▶ Exercise objective:
Before the items below, the article on job rotations and internal movement names the purposes for which organizations must emphasize project deployment during a downturn. List every one of those purposes.

Speeding Up Rotations and Internal Movement for Development, Retention, and Profit (Part I)

There is little argument that job rotations, stretch assignments, and other forms of internal movement are some of the most effective development and retention tools available. While world-class organizations aggressively manage deployment for development purposes regardless of the economic state, such programs become universally popular when economies turn sour.

When corporate revenues are down or stagnant, talent managers typically shift their focus away from volume hiring to developing and improving existing employees. Executives are always challenged to make the correct “buy or build” decision, but when hiring is frozen (the buy option), obviously the only remaining tool available to drive change in organizational capability and capacity is to “build” your current employees.

Such efforts increase the emphasis organizations must place on project deployment for skill building, mentoring, leadership development, and succession planning to ensure that the organization’s capability and capacity evolve — not deteriorate — during the downturn.

 

The Goals of Internal Movement Programs

The broad goals of “building” your employees through internal movement generally fit into four categories:

  1. Increasing employee impact. A primary goal of internal movement is proactively shifting current employees into areas where they can have a higher impact on corporate results. Generally, business results improve because you move a larger number of your highly skilled individuals into growth areas. This is often called “right job” movement because it emphasizes either temporarily or permanently putting the right people with the right skills into high-impact jobs that more directly impact the things that matter the most during slow business periods.
  2. Motivation and retention. Periodically moving employees into new rotations or project assignments can increase their motivation and excitement levels. This in turn can lead to higher retention rates.
  3. Leadership development. Identifying and developing high-potential individuals is a major goal for organizations that want to ensure talent is available for manager and leader roles when the need arises. A significant portion of leadership development can be done “on the job” through stretch assignments. Moving potential leaders into different jobs also serves as an assessment mechanism.

▶ Entries:
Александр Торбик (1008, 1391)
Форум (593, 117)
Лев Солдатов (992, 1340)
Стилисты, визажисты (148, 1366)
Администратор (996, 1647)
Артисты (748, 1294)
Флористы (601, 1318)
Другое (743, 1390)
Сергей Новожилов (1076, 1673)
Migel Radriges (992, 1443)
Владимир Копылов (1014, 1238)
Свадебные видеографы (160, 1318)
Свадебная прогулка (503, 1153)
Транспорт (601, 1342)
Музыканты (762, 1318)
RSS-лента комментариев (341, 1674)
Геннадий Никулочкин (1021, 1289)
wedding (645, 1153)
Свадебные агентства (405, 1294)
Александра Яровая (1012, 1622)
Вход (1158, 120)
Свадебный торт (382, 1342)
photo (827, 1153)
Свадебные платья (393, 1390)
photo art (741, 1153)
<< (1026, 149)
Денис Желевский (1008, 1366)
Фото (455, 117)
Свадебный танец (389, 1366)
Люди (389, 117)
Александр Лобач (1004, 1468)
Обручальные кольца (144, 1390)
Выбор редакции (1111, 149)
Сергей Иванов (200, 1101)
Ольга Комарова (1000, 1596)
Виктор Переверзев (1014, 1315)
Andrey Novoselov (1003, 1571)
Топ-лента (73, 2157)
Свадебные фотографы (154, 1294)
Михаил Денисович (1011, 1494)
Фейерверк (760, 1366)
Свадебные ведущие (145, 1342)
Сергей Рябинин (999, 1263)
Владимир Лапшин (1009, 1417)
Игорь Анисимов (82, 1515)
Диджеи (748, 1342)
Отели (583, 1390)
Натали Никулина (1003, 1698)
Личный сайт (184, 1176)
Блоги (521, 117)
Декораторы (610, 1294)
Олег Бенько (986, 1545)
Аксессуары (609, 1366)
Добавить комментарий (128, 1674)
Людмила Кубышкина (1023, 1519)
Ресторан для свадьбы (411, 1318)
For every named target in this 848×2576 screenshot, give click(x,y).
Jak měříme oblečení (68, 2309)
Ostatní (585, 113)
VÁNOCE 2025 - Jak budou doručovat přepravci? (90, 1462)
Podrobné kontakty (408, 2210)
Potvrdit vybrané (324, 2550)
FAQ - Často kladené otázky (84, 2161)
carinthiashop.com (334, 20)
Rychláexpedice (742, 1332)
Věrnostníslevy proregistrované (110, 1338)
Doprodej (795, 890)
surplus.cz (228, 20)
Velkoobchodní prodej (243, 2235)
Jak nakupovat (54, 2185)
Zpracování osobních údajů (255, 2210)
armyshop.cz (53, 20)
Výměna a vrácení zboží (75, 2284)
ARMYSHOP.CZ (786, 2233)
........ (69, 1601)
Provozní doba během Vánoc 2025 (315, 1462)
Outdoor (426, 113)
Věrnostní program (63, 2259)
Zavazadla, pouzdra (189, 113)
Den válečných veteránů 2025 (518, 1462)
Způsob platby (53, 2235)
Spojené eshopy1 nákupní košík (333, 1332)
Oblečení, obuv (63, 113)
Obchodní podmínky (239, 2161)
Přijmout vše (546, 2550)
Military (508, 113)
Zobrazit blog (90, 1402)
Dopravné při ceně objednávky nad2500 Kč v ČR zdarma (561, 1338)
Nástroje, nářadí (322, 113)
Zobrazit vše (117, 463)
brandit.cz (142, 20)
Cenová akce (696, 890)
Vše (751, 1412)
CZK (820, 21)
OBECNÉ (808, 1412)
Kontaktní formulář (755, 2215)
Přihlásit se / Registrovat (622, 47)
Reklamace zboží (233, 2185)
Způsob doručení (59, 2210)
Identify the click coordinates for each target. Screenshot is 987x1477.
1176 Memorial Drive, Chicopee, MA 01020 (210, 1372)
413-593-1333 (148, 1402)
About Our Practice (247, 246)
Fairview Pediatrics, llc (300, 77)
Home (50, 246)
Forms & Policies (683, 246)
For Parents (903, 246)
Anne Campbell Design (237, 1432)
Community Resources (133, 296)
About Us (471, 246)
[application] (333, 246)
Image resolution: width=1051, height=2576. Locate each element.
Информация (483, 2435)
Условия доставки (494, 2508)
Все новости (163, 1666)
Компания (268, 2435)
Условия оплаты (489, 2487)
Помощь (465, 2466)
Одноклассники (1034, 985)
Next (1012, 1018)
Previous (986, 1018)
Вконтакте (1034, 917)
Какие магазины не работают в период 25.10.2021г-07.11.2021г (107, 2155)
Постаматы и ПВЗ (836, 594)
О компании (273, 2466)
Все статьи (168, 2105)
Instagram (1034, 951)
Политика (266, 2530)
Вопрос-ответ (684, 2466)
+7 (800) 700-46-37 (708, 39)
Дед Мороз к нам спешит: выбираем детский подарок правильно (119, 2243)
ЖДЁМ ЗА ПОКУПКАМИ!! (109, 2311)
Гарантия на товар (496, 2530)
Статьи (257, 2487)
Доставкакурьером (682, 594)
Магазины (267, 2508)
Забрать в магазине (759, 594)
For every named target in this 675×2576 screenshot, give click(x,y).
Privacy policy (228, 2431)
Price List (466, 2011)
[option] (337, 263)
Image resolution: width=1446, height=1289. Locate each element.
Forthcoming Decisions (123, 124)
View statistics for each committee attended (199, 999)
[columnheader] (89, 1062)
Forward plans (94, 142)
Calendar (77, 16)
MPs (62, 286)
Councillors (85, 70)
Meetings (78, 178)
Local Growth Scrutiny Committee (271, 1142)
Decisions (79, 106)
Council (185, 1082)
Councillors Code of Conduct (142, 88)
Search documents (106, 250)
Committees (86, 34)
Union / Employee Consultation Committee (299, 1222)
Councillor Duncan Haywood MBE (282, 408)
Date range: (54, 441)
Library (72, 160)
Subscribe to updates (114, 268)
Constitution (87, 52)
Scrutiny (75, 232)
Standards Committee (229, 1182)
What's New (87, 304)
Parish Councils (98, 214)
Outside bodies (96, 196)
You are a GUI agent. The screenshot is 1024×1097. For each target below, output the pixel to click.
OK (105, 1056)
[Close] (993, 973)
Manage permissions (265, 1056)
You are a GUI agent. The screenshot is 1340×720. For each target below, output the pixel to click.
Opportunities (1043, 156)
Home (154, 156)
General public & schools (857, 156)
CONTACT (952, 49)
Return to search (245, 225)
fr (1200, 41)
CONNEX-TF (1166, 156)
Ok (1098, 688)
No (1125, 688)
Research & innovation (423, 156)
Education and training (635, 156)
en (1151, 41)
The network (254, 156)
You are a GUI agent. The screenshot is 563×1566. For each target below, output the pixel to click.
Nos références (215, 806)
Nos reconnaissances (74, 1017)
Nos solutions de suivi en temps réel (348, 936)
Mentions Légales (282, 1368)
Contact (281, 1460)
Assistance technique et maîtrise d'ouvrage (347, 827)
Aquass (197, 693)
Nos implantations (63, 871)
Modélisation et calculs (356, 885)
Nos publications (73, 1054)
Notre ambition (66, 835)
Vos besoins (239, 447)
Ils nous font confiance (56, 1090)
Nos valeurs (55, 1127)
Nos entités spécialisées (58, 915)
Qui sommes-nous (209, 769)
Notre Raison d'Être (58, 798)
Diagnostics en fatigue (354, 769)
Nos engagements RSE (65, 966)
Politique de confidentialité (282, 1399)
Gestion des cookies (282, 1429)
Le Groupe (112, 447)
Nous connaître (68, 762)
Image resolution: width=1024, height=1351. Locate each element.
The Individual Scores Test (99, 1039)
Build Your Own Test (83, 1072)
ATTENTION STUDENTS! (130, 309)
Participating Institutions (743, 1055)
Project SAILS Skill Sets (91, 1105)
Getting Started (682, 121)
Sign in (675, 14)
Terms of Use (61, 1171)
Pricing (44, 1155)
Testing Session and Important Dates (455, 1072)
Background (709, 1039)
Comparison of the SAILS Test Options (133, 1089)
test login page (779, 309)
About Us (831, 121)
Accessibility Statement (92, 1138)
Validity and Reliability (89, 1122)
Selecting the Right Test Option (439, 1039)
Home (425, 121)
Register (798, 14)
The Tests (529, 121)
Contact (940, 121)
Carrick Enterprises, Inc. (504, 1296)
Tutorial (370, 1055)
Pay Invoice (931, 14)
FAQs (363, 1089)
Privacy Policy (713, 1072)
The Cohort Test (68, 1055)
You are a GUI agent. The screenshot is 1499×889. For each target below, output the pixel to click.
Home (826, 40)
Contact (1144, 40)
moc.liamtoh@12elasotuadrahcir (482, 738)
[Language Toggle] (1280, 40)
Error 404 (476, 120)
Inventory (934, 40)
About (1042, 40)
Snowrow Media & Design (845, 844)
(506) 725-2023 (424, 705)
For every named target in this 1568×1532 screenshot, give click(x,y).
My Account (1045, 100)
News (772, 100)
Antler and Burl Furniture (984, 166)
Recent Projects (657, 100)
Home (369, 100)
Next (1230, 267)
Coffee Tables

▶ Written answer:
- Skill building
- Mentoring
- Leadership development
- Succession planning